══ ИСХОДНЫЙ ТЕКСТ ══
Европейская живопись последних столетий во все возрастающем объеме изображала лишенную символических и аллегорических значений природу. Это, однако, не означает, что запечатленные ею человеческие черты этих значений лишены. Еще во времена дагеротипии сознание было настолько связано с природой, что лица обретали содержание, неотделимое от естественной жизни. И поскольку природа меняется в точном соответствии с тем или иным состоянием познания, избавленное от всякого смысла природное начало входит в силу вместе с современной фотографией. Так же как и ранние способы изображения, фотография соответствует определенному уровню развития практически-материальной жизни. Она представляет собой продукт капиталистического процесса производства. Та же голая природа, что появляется на фотографии, цветет пышным цветом в соответствующем обществе. Можно представить себе общество, ставшее жертвой лишенной всякого смысла немой природы, сколь бы абстрактным ни было ее молчание. В иллюстрированных журналах просматриваются контуры такого общества. Если бы оно было устойчивым, результатом эмансипации сознания стало бы его устранение; не покоренная им природа снова получила бы место за столом, которое сознание покинуло бы. Но поскольку устойчивостью такое общество не отличается, раскрепощенному сознанию дан невиданный шанс. Как никогда слабо связанное природными узами, оно может испытать на них свою власть. Обращение к фотографии – это игра ва-банк самой истории.
8Хотя бабушки уже нет, кринолин тем не менее остался. Тотальность всех фотографий можно рассматривать как общий инвентарь более не поддающейся редукции природы, как сводный каталог всех данных в пространстве явлений, поскольку сконструированы они не из монограммы объекта, но из естественной перспективы, которая для этой монограммы недостижима. Пространственному инвентарю фотографии соответствует временной инвентарь историцизма. Вместо того чтобы охранять «историю», которую сознание вычитывает из временной последовательности событий, историцизм фиксирует временную последовательность событий, чья связь сама по себе не содержит ключа к пониманию истории. Бесполезная саморепрезентация пространственных и временных элементов принадлежит общественному порядку, который регулирует себя в соответствии с экономическими законами природы.
═══
══ ЗАПИСАННЫЕ ДАННЫЕ ══
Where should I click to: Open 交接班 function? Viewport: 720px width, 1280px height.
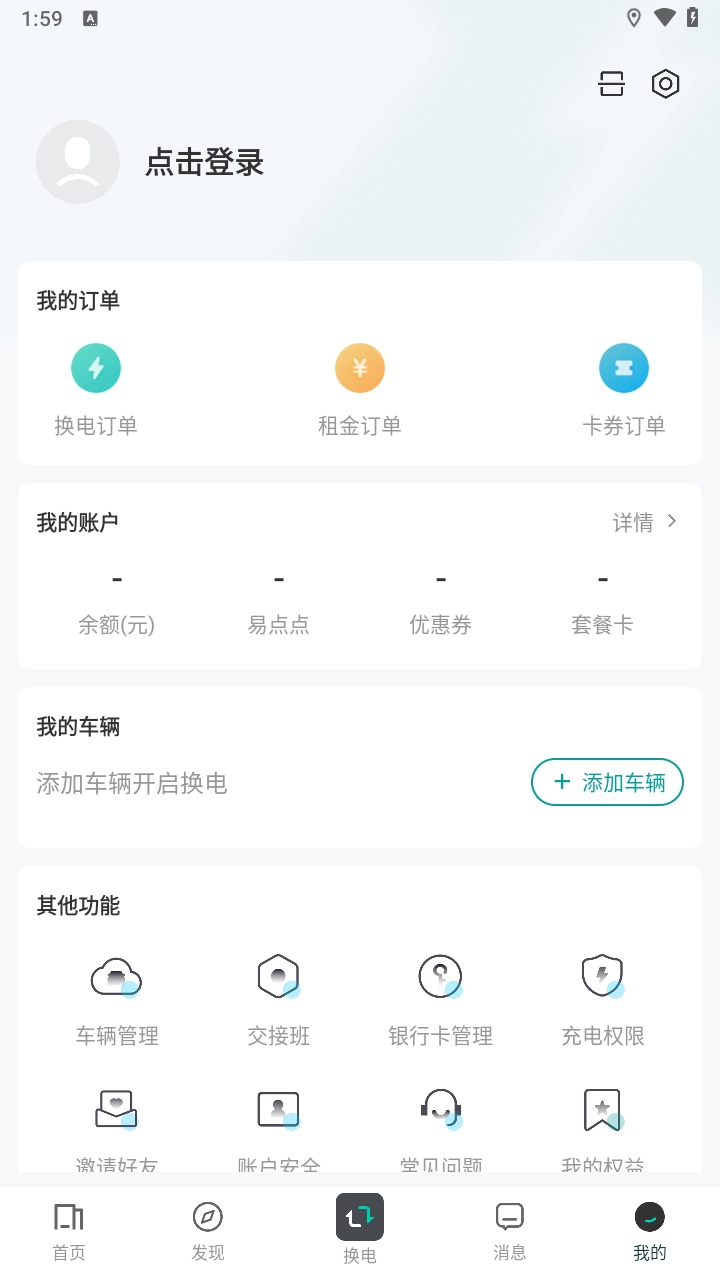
═══
УСЛОВИЕ ЗАДАЧИ: Продуктом какого процесса является фотография согласно исходному тексту? Опирайтесь только на исходный текст.

ОТВЕТ: Капиталистического процесса производства.